Eglise
Joyau roman du Val de Loire, l'église de Savennières compte parmi les plus anciennes d'Anjou. Ses arcatures lombardes et son appareil de tuffeau dorée révèlent un art préroman d'une rare intégrité, classé dès 1840.
Histoire
Nichée au cœur du village viticole de Savennières, sur la rive sud de la Loire, l'église paroissiale est l'une des rares églises d'Anjou à avoir conservé l'essentiel de sa structure préromane et romane. Son clocher massif, ses baies en plein cintre et la douceur ambrée de son tuffeau blanc en font un édifice d'une cohérence architecturale saisissante, à l'écart des restaurations intempestives qui ont dénaturé tant d'autres monuments du département. Ce qui rend cette église véritablement singulière, c'est la précocité de son classement : dès 1840, elle figurait parmi les premiers monuments inscrits sur la liste historique dressée sous l'impulsion de Prosper Mérimée, inspecteur général des Monuments historiques. Ce geste fondateur témoigne de la valeur exceptionnelle que lui reconnaissaient déjà les hommes de lettres et les architectes du XIXe siècle, fascinés par son authenticité. L'intérieur dégage une atmosphère de recueillement rare. La nef unique, couverte d'une charpente en bois, baigne dans une lumière filtrée par des fenêtres étroites, créant un clair-obscur propice à la contemplation.
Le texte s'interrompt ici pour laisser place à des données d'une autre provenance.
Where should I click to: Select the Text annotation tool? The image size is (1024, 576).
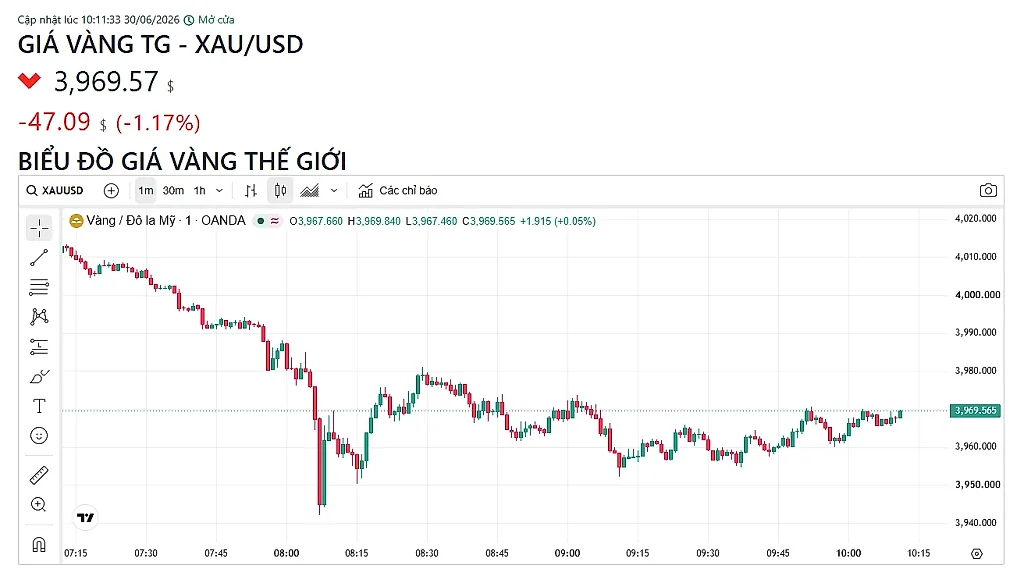39,406
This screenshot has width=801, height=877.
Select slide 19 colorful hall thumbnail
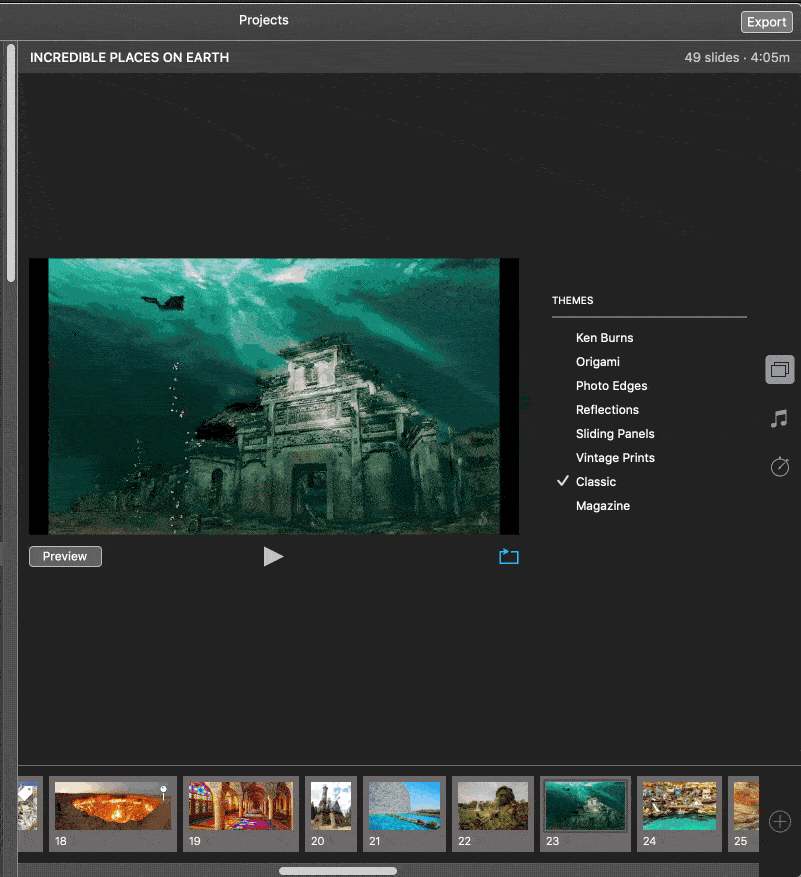240,806
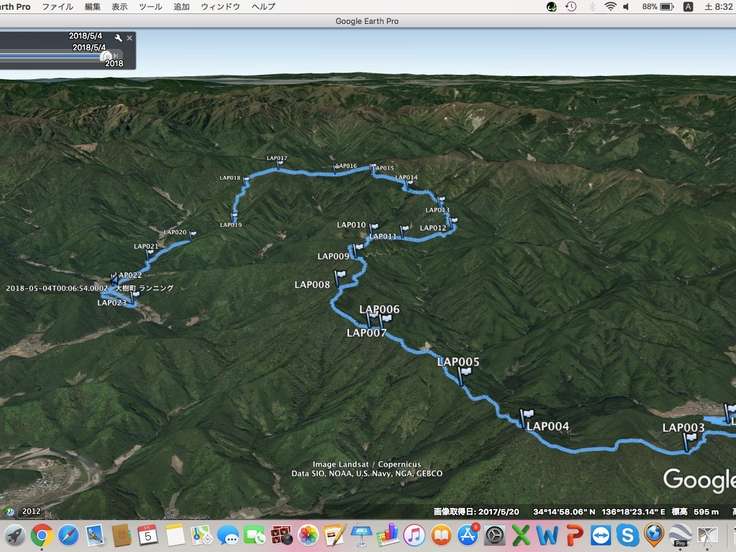
Task: Open Google Chrome from the Dock
Action: tap(41, 534)
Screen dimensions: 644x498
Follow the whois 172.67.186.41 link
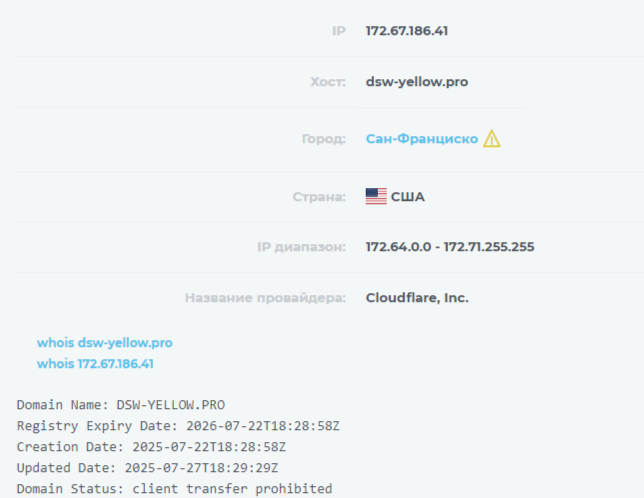click(x=95, y=364)
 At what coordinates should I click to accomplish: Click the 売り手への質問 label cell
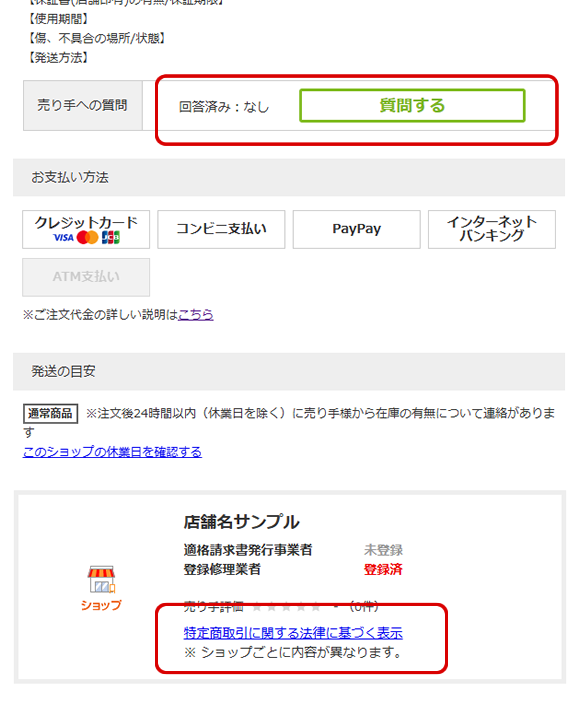pos(83,106)
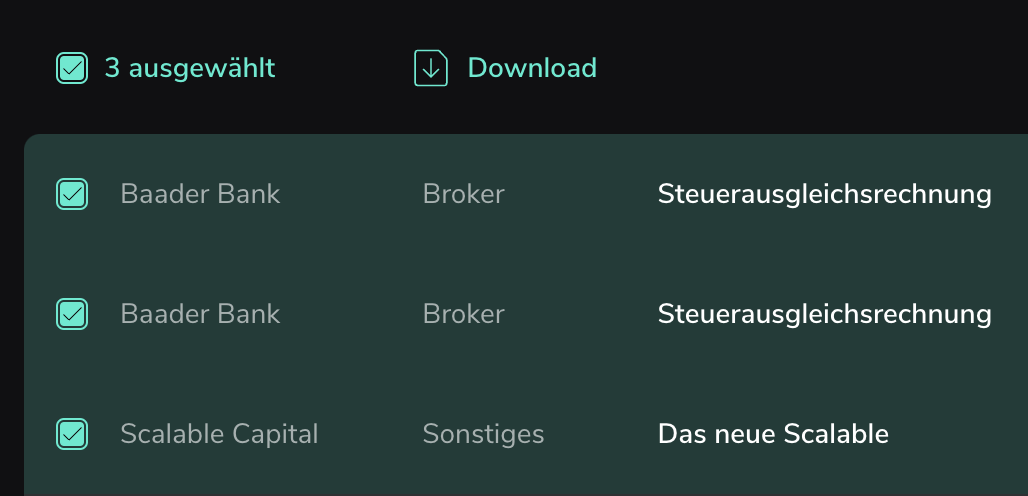Deselect the first Baader Bank row checkbox
The height and width of the screenshot is (496, 1028).
tap(72, 194)
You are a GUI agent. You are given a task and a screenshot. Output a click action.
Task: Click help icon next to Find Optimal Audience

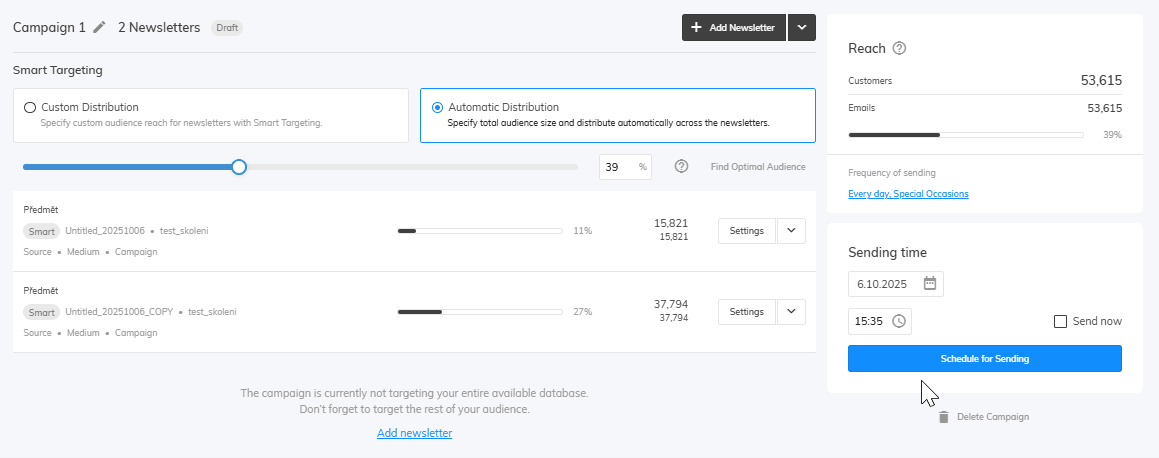tap(681, 167)
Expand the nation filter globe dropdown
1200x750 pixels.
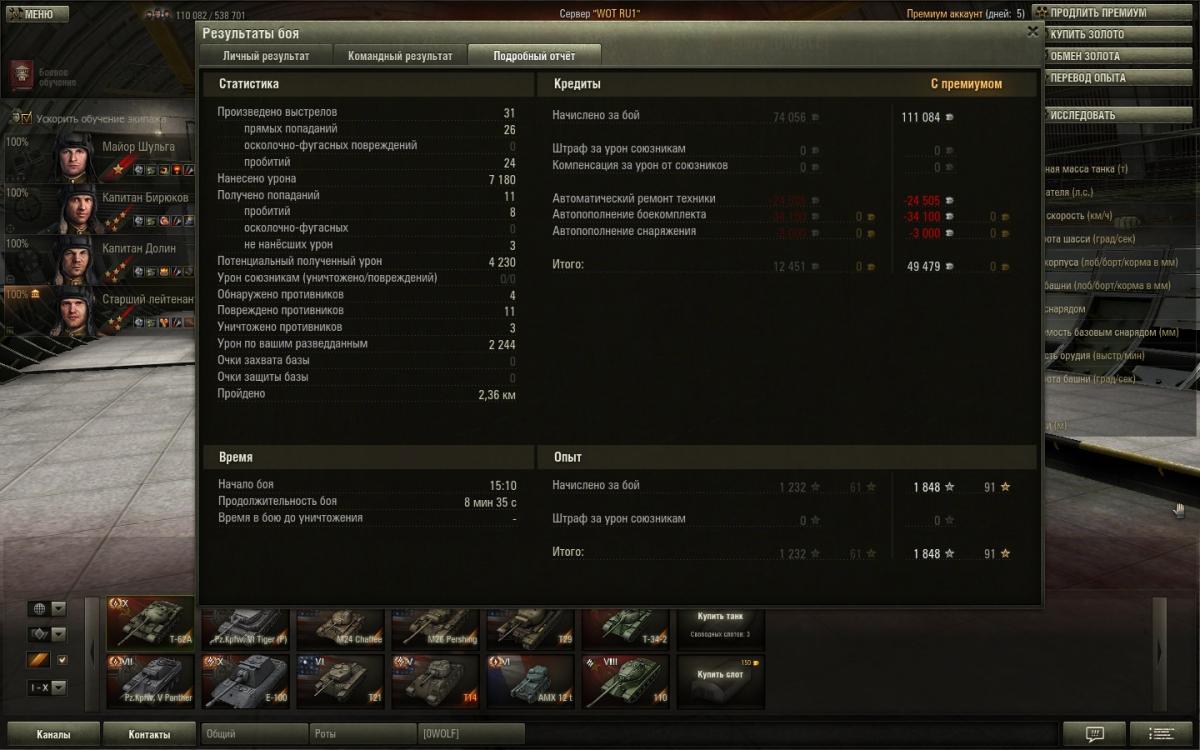[58, 608]
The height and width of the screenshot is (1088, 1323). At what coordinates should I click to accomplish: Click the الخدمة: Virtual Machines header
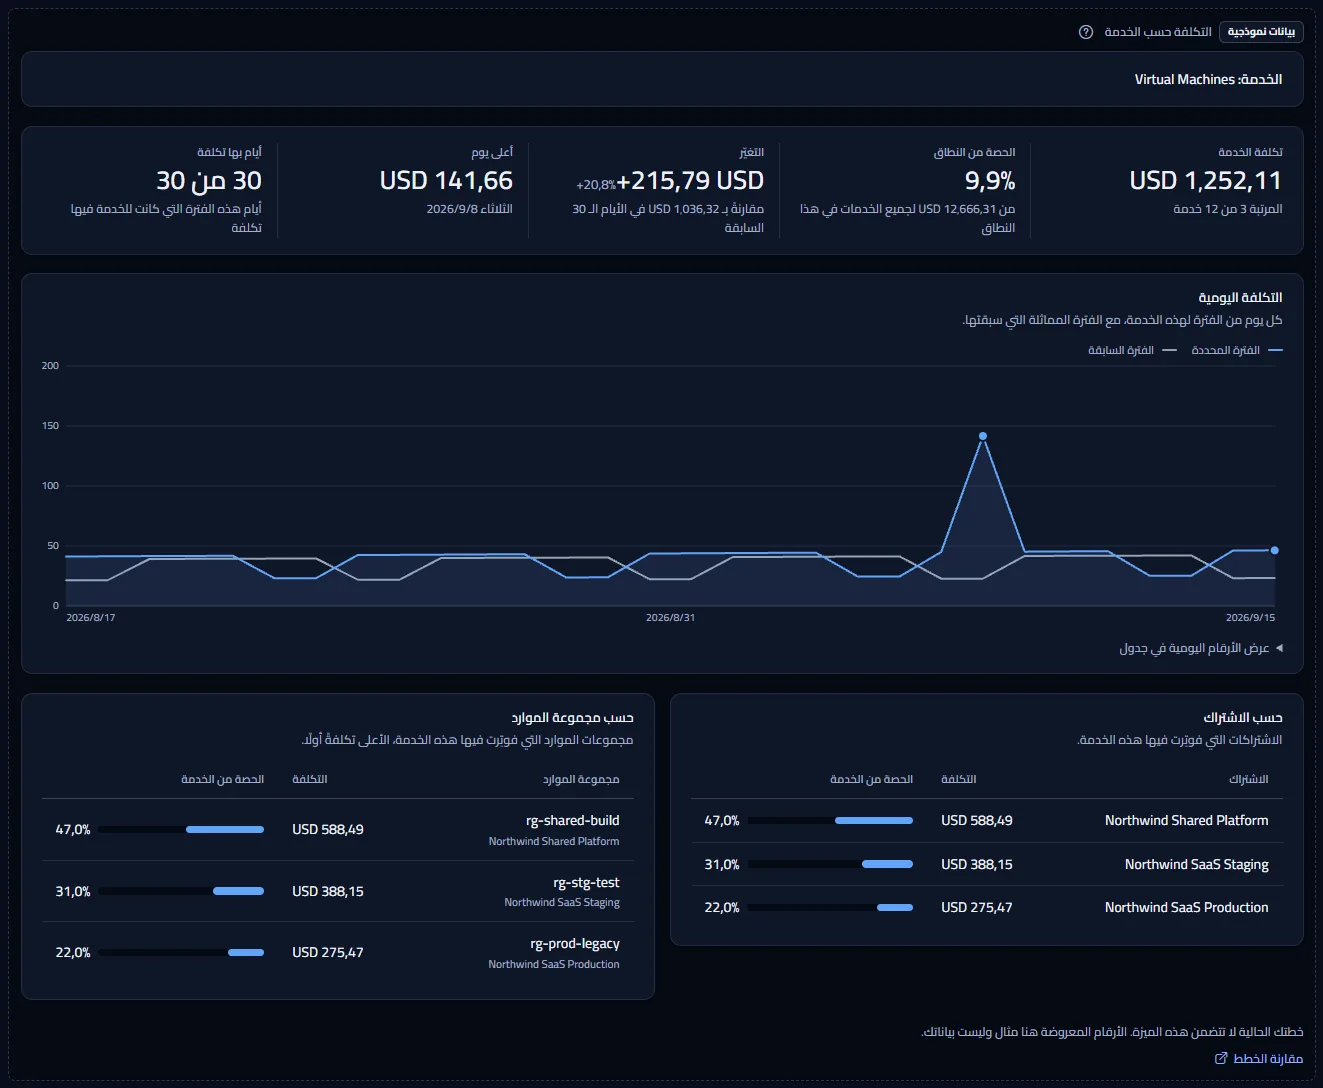[1208, 79]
Des fragments de décor peint subsistent par endroits, témoins discrets d'un programme iconographique médiéval aujourd'hui partiellement lisible. Le cadre extérieur participe à l'enchantement : l'église se dresse dans un bourg entouré de vignes AOC Savennières, dont les chenins blancs ont forgé la réputation mondiale. La proximité de la Loire, ses lumières changeantes selon les saisons, et la quiétude d'un village préservé confèrent à la visite une dimension contemplative que l'on ne trouve guère dans les grandes cités touristiques. Public de curieux, de photographes en quête d'authenticité ou d'amoureux du patrimoine rural : Savennières récompense ceux qui savent s'éloigner des circuits battus pour découvrir ce que la France de pierre et de vigne a de plus secret et de plus émouvant.
Architecture
L'église de Savennières appartient au courant préroman et roman de l'Anjou ligérien, caractérisé par un usage exclusif du tuffeau blanc, pierre calcaire tendre extraite des carrières de bord de Loire, qui confère à l'édifice sa teinte chaude variant du blanc crème à l'ocre doré selon l'heure du jour. Le plan est celui d'une nef unique rectangulaire, prolongée par un chœur légèrement surélevé et une abside en hémicycle, schéma typique des premières fondations paroissiales rurales angevines. À l'extérieur, le clocher-porche attire immédiatement le regard : ses assises régulières de tuffeau, ses baies géminées à colonnettes et son couronnement à corniche lombardes témoignent d'une influence italienne précoce, diffusée le long des voies de pèlerinage. Les contreforts plats soulignent la verticalité des murs gouttereaux, tandis que des lésènes et une frise d'arcatures aveugles animent les parements latéraux avec une discrétion toute romane. La toiture à deux versants, couverte de tuiles plates, prolonge la sobriété de l'ensemble. L'intérieur révèle une nef couverte d'une charpente en bois apparente, solution économique mais d'une grande chaleur visuelle. Les chapiteaux des colonnes engagées, bien que frustes, présentent un répertoire décoratif mêlant feuillages stylisés et entrelacs géométriques. Des fragments de polychromie murale, datant probablement des XIIe-XIIIe siècles, subsistent sur les parois du chœur, offrant un aperçu précieux de ce que devaient être les programmes peints des sanctuaires médiévaux angevins avant les destructions successives.